[Avodah] Halacha as a System and Deriving halachah for new situations (two subjects for the price of one!)
David Riceman via Avodah
avodah at lists.aishdas.org
Thu Dec 10 12:22:08 PST 2015
RJR:
<<Do you view Halacha as a system that seeks a single ultimate original
truth(or a truth determined prior to a particular point in Jewish
history) or one focused on a chronologically monotonic historical
process (i.e. do we care what the Rambam originally thought or only how
the baalei mesorah understood him through time)?

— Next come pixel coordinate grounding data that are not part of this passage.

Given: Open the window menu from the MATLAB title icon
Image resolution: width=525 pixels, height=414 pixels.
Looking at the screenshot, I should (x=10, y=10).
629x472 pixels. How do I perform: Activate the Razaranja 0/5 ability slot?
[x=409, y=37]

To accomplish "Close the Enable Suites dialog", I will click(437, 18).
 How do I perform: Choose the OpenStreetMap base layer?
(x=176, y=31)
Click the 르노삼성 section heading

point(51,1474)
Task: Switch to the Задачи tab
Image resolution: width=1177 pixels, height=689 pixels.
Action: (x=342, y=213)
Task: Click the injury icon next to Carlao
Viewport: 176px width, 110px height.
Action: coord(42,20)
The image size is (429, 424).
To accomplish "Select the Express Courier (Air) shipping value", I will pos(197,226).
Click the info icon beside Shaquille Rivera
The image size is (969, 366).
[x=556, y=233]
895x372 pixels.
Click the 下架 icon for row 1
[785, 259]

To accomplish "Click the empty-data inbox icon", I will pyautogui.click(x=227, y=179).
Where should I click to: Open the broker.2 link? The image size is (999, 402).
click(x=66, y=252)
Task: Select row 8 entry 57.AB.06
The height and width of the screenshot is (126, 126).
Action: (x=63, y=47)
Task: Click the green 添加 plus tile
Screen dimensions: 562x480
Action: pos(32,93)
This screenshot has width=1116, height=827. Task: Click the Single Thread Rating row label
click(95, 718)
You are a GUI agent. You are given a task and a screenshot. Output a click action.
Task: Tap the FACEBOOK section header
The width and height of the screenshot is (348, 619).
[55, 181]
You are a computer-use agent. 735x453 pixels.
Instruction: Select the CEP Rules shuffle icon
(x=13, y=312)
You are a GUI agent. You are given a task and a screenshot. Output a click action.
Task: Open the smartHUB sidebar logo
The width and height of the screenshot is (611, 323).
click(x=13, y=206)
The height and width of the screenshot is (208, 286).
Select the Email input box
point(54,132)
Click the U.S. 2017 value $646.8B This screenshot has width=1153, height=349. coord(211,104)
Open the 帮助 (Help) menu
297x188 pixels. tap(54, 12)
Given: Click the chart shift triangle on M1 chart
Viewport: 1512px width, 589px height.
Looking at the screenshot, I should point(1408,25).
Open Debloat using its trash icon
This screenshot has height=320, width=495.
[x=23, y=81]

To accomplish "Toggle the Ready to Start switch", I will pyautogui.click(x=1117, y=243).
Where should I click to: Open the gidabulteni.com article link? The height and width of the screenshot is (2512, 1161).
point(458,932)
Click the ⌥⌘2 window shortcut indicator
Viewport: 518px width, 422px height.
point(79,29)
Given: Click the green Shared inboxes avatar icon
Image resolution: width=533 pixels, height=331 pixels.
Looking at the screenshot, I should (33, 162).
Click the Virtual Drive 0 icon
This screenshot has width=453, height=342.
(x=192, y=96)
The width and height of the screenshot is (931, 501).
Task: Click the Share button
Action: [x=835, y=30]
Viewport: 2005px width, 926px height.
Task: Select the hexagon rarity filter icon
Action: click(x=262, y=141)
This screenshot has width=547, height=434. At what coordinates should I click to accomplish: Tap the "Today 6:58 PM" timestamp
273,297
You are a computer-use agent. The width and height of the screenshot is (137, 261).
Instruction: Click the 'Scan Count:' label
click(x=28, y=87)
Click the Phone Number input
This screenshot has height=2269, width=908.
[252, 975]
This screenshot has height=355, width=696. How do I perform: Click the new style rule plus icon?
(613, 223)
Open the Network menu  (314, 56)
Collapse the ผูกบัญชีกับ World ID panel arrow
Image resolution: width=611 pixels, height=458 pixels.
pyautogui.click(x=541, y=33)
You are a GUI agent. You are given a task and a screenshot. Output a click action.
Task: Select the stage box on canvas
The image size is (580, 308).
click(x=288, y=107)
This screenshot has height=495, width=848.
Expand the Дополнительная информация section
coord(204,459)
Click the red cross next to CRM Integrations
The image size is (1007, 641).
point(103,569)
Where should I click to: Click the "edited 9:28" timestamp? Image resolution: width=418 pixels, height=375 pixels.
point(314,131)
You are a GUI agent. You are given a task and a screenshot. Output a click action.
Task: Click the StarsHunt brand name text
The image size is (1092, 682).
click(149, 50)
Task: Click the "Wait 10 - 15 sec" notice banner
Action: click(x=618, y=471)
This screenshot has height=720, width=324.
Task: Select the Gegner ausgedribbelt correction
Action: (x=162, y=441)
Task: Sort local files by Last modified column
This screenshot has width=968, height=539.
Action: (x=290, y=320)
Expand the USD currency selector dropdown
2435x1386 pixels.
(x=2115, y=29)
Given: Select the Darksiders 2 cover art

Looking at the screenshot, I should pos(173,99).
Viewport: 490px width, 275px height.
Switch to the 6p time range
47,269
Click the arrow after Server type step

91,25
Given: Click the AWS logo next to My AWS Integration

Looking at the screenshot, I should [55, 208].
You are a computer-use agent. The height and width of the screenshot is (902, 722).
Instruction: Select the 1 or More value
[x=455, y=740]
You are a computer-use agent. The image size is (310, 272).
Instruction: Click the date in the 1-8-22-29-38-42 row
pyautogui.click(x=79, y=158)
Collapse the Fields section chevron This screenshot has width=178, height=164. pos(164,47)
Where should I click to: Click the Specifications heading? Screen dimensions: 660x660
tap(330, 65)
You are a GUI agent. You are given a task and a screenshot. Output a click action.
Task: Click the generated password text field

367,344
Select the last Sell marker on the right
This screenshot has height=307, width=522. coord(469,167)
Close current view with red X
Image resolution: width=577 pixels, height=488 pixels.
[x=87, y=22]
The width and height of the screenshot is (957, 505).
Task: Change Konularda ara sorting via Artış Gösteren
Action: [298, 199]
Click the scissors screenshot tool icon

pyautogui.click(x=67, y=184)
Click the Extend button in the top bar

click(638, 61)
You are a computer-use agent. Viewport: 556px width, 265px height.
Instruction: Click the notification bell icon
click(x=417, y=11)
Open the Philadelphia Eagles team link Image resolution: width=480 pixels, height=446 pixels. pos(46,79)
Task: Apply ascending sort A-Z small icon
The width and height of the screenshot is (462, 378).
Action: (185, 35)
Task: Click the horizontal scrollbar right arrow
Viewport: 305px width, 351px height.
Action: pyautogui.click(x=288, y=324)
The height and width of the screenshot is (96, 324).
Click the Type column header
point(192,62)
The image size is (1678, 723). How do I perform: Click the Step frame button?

If the latter, is this
because this is what HKB"H commanded or because the rabbis determined
this to be how an effective legal system must work?>>
RZL:
<<It's true that the amora (for example) did not necessarily have the
case in mind, especially if it involved a new invention he probably did
not anticipate. But nevertheless he did have in mind an essential
property (my Rebbi referred to this as the "gedder") that determined his
p'sak in the case he dealt with, which would also determine the p'sak in
the case he was not aware of.>>
I think both of these are too simplistic. One of the complications of
halacha is that one event in real life might be classified under many
halachic rubrics. For example, Hazal say that each judge in a court
judging a capital crime must cite a different source for his opinion.
Conversely (and I think I've mentioned this problem here before) just
because a preponderance of rabbis have ruled a particular example mutar
or assur doesn't imply that they all used the same rubric. The SA, as a
synthetic book, often faces this problem, but one can find examples of
it even among tannaim (b'X savar Rebbi k'A, ub'Y savar k'B when X and Y
argue based on one rubric implies that Rebbi used two distinct rubrics).